**WORK ITEM**: For the listing below, show each line that includes the string "Given".
------ DATASET EXTRACT
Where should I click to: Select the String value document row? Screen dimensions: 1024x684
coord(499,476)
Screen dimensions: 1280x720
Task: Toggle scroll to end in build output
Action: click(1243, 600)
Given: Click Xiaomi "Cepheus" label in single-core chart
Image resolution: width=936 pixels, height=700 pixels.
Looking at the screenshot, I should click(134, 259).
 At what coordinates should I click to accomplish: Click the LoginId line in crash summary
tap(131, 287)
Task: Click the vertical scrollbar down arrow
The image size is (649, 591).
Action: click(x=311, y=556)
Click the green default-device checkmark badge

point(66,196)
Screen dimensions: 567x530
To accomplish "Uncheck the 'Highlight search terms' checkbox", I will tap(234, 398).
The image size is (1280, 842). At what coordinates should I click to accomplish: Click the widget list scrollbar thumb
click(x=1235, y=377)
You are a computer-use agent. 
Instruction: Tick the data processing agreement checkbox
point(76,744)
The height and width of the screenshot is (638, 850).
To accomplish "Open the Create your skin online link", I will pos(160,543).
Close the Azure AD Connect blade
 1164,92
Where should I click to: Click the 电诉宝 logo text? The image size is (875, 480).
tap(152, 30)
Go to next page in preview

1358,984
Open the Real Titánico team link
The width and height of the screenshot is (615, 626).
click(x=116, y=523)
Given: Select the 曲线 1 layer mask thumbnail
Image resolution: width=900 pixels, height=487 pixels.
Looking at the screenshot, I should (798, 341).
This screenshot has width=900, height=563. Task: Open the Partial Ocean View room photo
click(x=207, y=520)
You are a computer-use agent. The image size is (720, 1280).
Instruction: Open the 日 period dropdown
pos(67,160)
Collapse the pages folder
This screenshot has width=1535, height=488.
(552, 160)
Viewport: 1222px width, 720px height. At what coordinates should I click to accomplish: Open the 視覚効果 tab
------------
**EXERCISE SOLUTION**:
Given: Click Xiaomi "Cepheus" label in single-core chart
Given: Select the 曲线 1 layer mask thumbnail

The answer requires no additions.